All the remarkable events of that moonlit night when I had followed husband and wife along the river-bank came back to me, and I saw vividly the old man’s face, haggard and drawn, just as it had been in life. Surely there could be no stranger current of events than those which formed the Seven Secrets. They were beyond explanation—all of them. I knew nothing. I had certainly seen results; but I knew not their cause.
Nitrate of amyl was not a drug which a costermonger would select with a view to committing suicide.
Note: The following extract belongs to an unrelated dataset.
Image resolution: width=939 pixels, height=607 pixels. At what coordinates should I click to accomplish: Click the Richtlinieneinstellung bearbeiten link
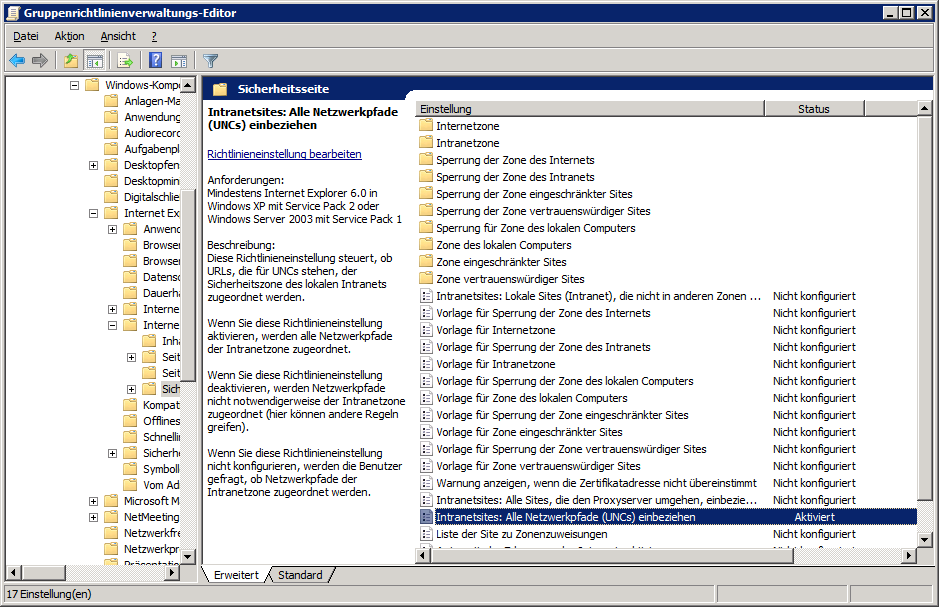pyautogui.click(x=284, y=154)
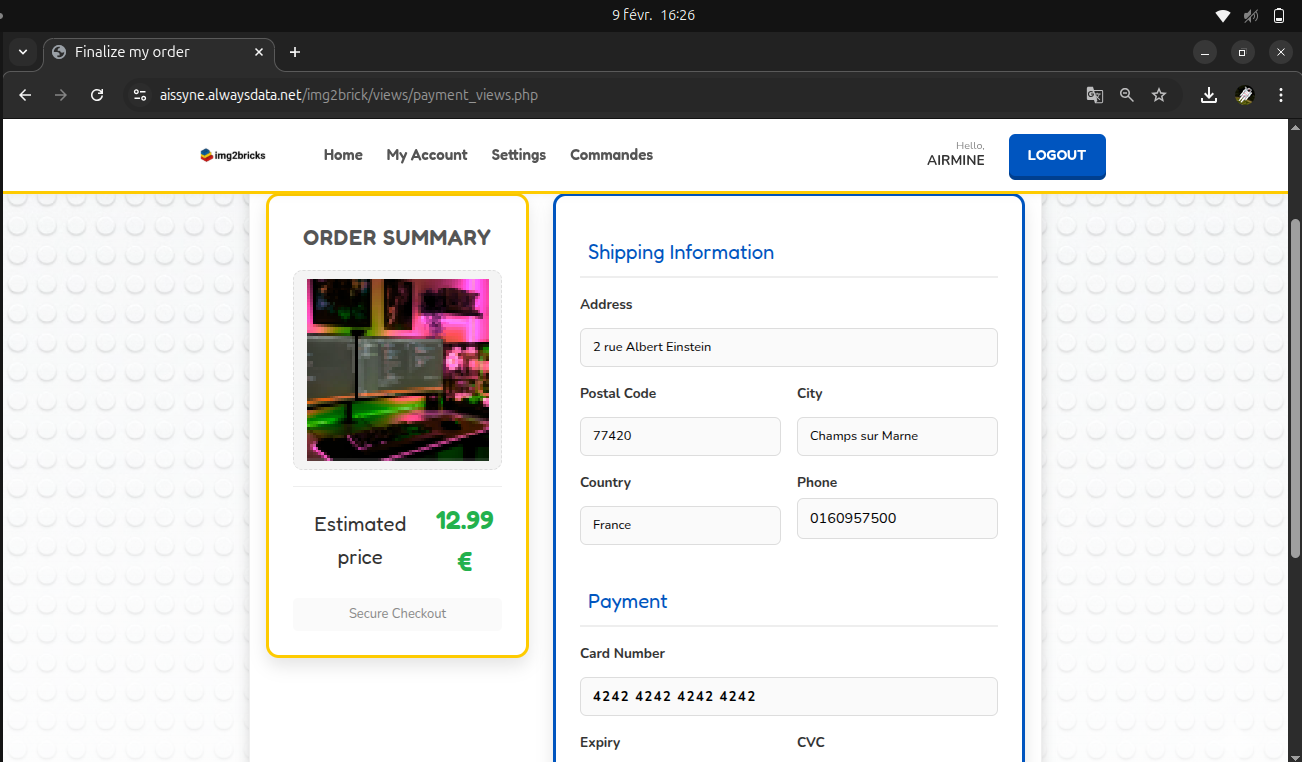Open the Commandes nav link
This screenshot has height=762, width=1302.
611,155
Indeed, I daresay few of my readers, unless they are doctors or chemists, have ever before heard of it. Therefore my own conclusion, fully endorsed by the erratic Ambler, was that the poor fellow had been secretly poisoned.
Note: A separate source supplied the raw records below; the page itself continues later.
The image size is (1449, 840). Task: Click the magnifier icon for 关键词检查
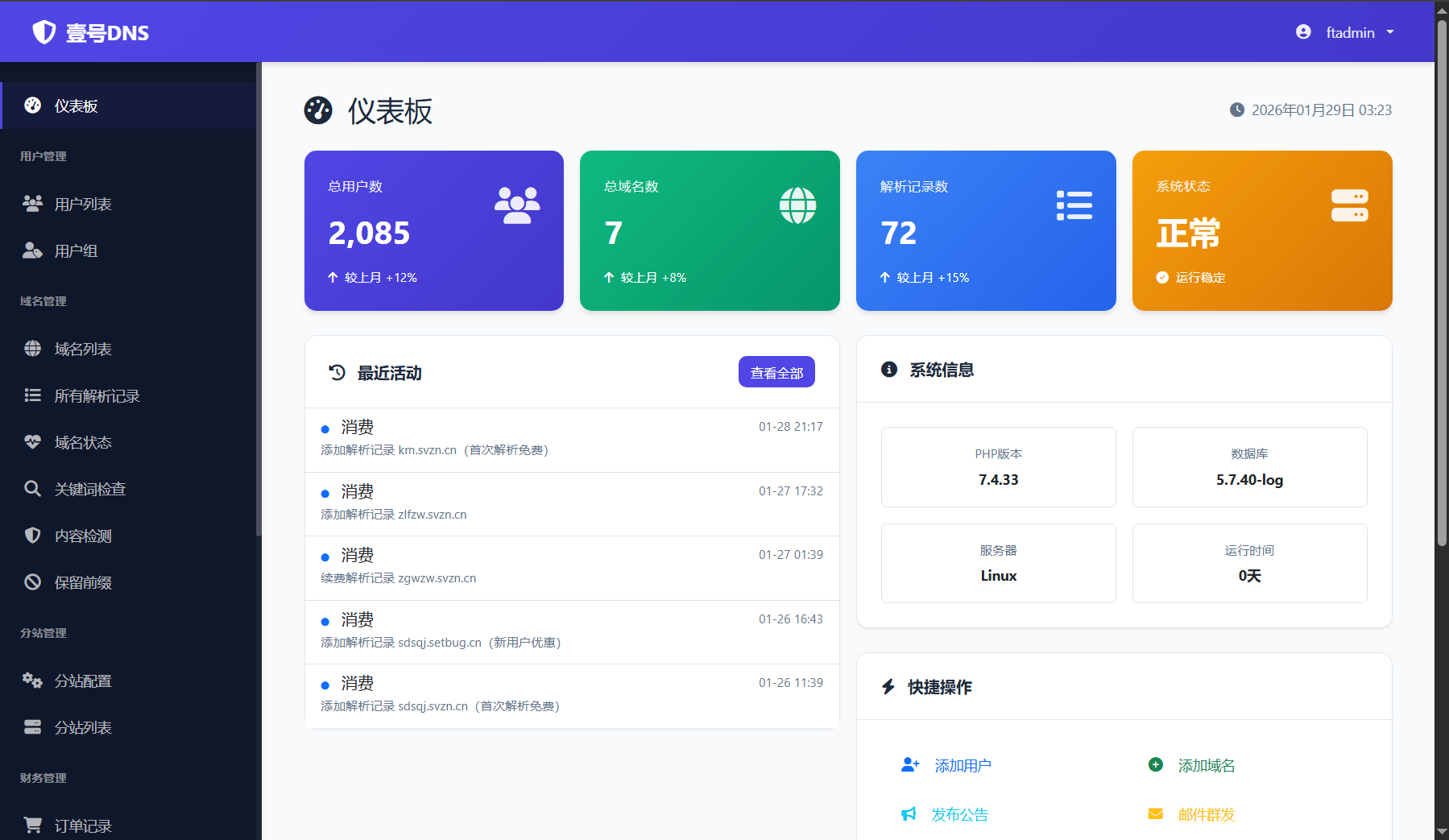click(x=32, y=489)
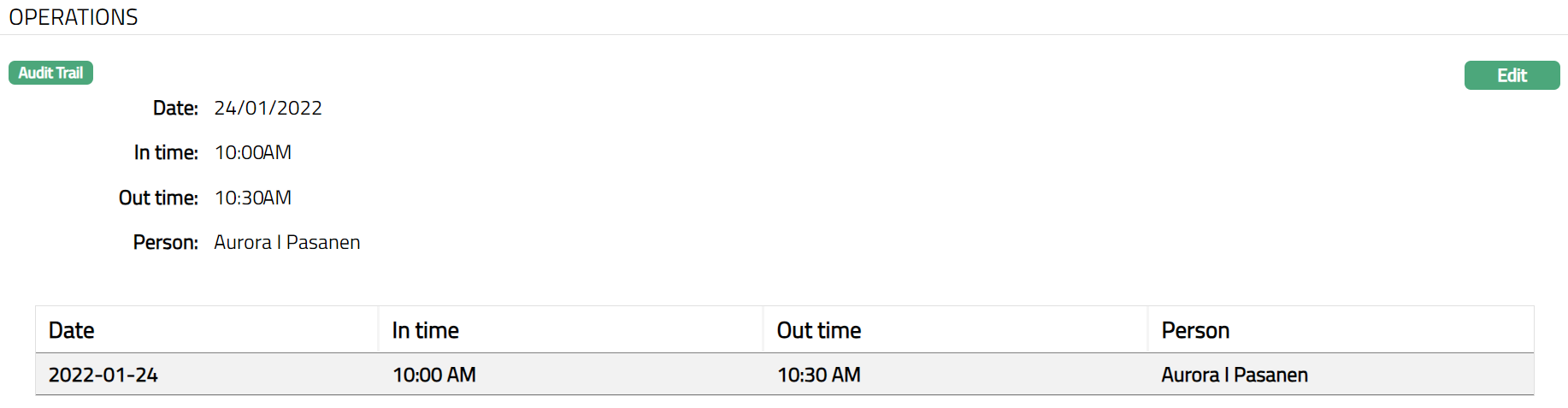1568x408 pixels.
Task: Click the In time column header
Action: coord(426,330)
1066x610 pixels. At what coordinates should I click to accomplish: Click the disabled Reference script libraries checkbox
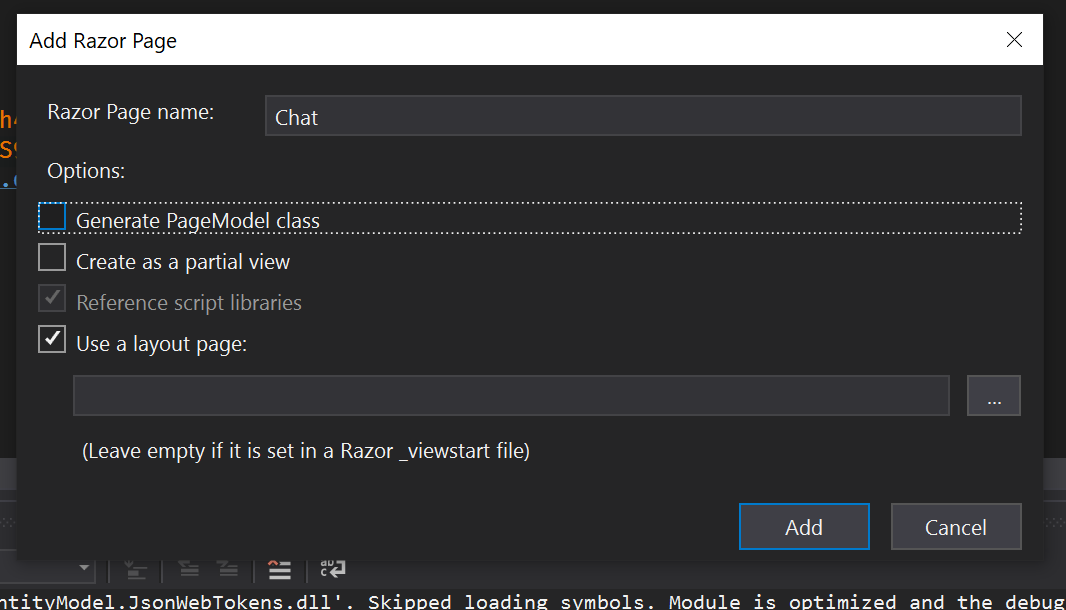[52, 299]
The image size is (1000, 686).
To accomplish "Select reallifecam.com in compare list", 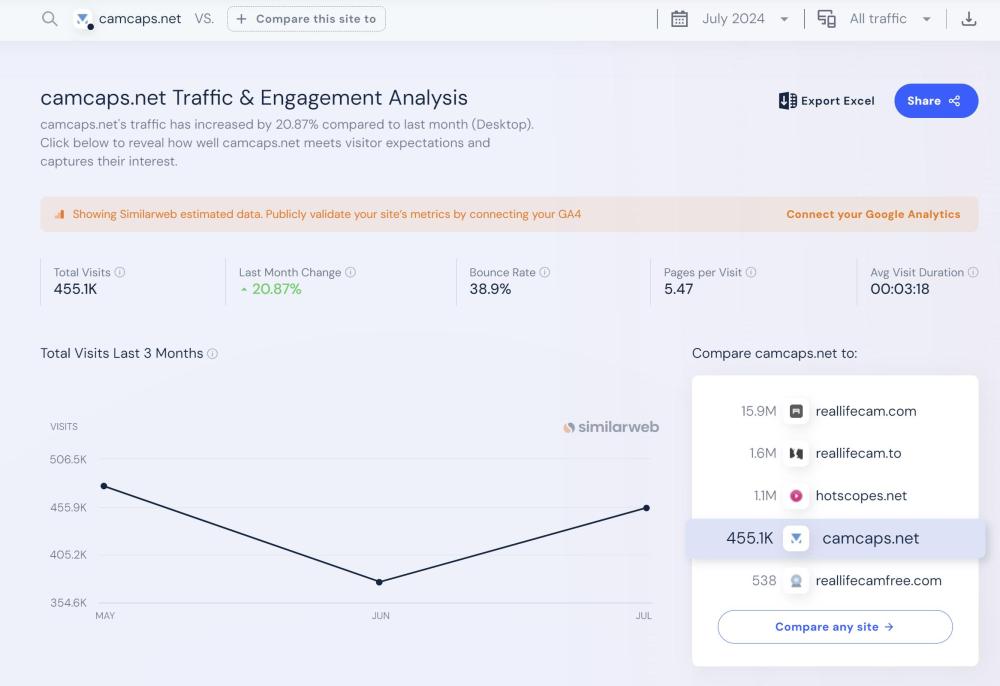I will coord(865,411).
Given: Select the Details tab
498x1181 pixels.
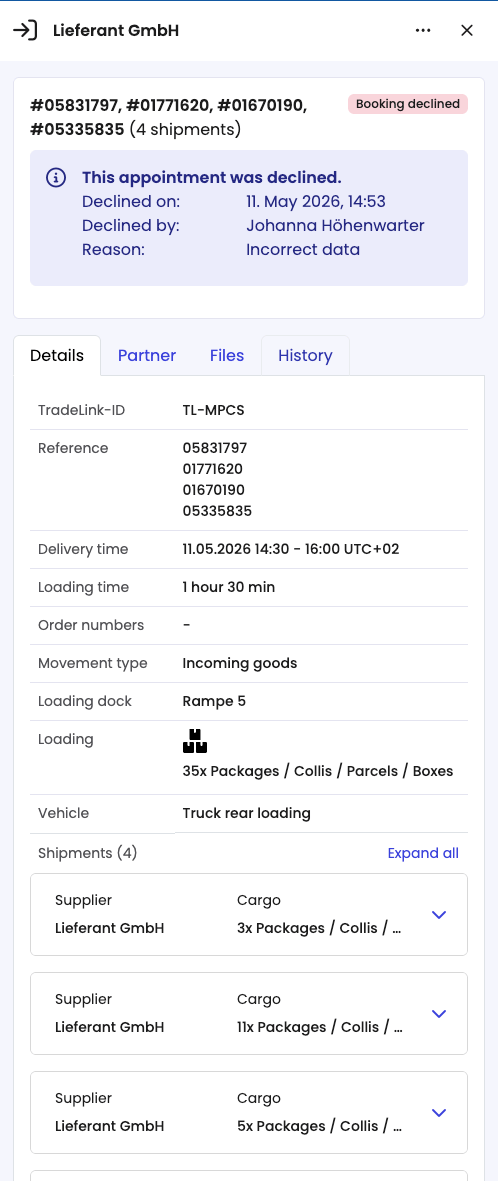Looking at the screenshot, I should point(57,356).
Nearly a fortnight passed, and I heard nothing of Ambler. He was still “out of town.” Day by day passed, but nothing of note transpired. Sir Bernard was still suffering from a slight touch of sciatica at home, and on visiting him one Sunday I found him confined to his bed, grumbling and peevish. He was eccentric in his miserly habits and his hatred of society, beyond doubt; and the absurdities which his enemies attributed to him were not altogether unfounded. But he had, at all events, the rare quality of entertaining for his profession a respect nearly akin to enthusiasm. Indeed, according to his views, the faculty possessed almost infallible qualities. In confidence he had more than once admitted to me that certain of his colleagues practising in Harley Street were amazing donkeys; but he would never have allowed anyone else to say so. From the moment a man acquired that diploma which gave him the right over life and death, that man became, in his eyes, an august personage for the world at large. It was a crime, he thought, for a patient not to submit to his decision, and certainly it must be admitted that his success in the treatment of nervous disorders had been most remarkable.
“You were at that lecture by Deboutin, of Paris, the other day!” he exclaimed to me suddenly, while I was seated at his bedside describing the work I had been doing for him in London. “Why didn’t you tell me you were going there?”
“I went quite unexpectedly—with a friend.”
“With whom?”
“Ambler Jevons.”
“Oh, that detective fellow!” laughed the old physician. “Well,” he added, “it was all very interesting, wasn’t it?”
“Very—especially your own demonstrations. I had no idea that you were in correspondence with Deboutin.”